§ **ENTRIES SUPPLIED**:
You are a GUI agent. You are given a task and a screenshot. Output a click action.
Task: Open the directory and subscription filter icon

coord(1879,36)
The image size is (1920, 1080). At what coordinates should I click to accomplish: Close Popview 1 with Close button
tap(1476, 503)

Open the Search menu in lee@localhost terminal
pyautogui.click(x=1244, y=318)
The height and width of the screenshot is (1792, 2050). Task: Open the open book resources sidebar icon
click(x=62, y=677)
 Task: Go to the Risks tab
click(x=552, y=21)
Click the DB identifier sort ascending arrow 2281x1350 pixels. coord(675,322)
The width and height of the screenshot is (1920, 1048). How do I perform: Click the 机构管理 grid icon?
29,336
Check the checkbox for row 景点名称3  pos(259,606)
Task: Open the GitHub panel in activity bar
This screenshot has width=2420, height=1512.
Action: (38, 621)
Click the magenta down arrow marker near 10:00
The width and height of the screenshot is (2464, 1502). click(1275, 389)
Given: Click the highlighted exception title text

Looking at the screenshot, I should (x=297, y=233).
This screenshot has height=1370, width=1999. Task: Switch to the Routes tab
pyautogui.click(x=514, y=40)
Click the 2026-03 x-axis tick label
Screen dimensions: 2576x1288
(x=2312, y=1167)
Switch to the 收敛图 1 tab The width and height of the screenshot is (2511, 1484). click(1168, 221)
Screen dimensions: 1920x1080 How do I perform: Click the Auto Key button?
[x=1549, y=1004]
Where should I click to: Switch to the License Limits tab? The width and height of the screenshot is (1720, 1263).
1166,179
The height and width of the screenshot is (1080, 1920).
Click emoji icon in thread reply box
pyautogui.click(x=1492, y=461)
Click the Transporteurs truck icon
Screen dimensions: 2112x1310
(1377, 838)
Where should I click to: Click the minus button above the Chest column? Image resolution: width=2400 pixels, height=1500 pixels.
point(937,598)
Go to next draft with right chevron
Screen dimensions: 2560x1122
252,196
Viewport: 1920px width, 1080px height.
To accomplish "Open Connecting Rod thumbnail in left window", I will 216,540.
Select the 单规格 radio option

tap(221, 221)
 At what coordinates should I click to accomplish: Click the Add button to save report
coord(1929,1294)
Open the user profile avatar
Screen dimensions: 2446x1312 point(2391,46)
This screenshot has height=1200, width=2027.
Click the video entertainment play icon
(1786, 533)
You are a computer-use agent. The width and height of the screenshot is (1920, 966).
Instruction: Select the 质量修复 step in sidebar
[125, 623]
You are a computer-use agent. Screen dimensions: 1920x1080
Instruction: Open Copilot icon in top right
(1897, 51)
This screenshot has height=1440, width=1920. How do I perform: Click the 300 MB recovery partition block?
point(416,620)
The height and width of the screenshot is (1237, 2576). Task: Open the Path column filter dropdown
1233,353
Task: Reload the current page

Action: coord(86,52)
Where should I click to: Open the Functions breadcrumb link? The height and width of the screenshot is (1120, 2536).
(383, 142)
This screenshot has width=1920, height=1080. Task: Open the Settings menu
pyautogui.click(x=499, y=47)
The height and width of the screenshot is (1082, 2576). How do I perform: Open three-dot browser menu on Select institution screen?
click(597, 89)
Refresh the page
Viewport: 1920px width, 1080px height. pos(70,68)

§ **YOUR ASSIGNMENT**: Copy every entry exactly.

§ **OUTPUT**:
You are a GUI agent. You are given a task and a screenshot. Output a click action.
Task: Open the directory and subscription filter icon

coord(1879,36)
The image size is (1920, 1080). At what coordinates should I click to accomplish: Close Popview 1 with Close button
tap(1476, 503)

Open the Search menu in lee@localhost terminal
pyautogui.click(x=1244, y=318)
The height and width of the screenshot is (1792, 2050). Task: Open the open book resources sidebar icon
click(x=62, y=677)
 Task: Go to the Risks tab
click(x=552, y=21)
Click the DB identifier sort ascending arrow 2281x1350 pixels. coord(675,322)
The width and height of the screenshot is (1920, 1048). How do I perform: Click the 机构管理 grid icon?
29,336
Check the checkbox for row 景点名称3  pos(259,606)
Task: Open the GitHub panel in activity bar
This screenshot has width=2420, height=1512.
Action: (38, 621)
Click the magenta down arrow marker near 10:00
The width and height of the screenshot is (2464, 1502). click(1275, 389)
Given: Click the highlighted exception title text

Looking at the screenshot, I should (x=297, y=233).
This screenshot has height=1370, width=1999. Task: Switch to the Routes tab
pyautogui.click(x=514, y=40)
Click the 2026-03 x-axis tick label
Screen dimensions: 2576x1288
(x=2312, y=1167)
Switch to the 收敛图 1 tab The width and height of the screenshot is (2511, 1484). click(1168, 221)
Screen dimensions: 1920x1080 How do I perform: Click the Auto Key button?
[x=1549, y=1004]
Where should I click to: Switch to the License Limits tab? The width and height of the screenshot is (1720, 1263).
1166,179
The height and width of the screenshot is (1080, 1920).
Click emoji icon in thread reply box
pyautogui.click(x=1492, y=461)
Click the Transporteurs truck icon
Screen dimensions: 2112x1310
(1377, 838)
Where should I click to: Click the minus button above the Chest column? Image resolution: width=2400 pixels, height=1500 pixels.
point(937,598)
Go to next draft with right chevron
Screen dimensions: 2560x1122
252,196
Viewport: 1920px width, 1080px height.
To accomplish "Open Connecting Rod thumbnail in left window", I will 216,540.
Select the 单规格 radio option

tap(221, 221)
 At what coordinates should I click to accomplish: Click the Add button to save report
coord(1929,1294)
Open the user profile avatar
Screen dimensions: 2446x1312 point(2391,46)
This screenshot has height=1200, width=2027.
Click the video entertainment play icon
(1786, 533)
You are a computer-use agent. The width and height of the screenshot is (1920, 966).
Instruction: Select the 质量修复 step in sidebar
[125, 623]
You are a computer-use agent. Screen dimensions: 1920x1080
Instruction: Open Copilot icon in top right
(1897, 51)
This screenshot has height=1440, width=1920. How do I perform: Click the 300 MB recovery partition block?
point(416,620)
The height and width of the screenshot is (1237, 2576). Task: Open the Path column filter dropdown
1233,353
Task: Reload the current page

Action: coord(86,52)
Where should I click to: Open the Functions breadcrumb link? The height and width of the screenshot is (1120, 2536).
(383, 142)
This screenshot has width=1920, height=1080. Task: Open the Settings menu
pyautogui.click(x=499, y=47)
The height and width of the screenshot is (1082, 2576). How do I perform: Open three-dot browser menu on Select institution screen?
click(597, 89)
Refresh the page
Viewport: 1920px width, 1080px height. pos(70,68)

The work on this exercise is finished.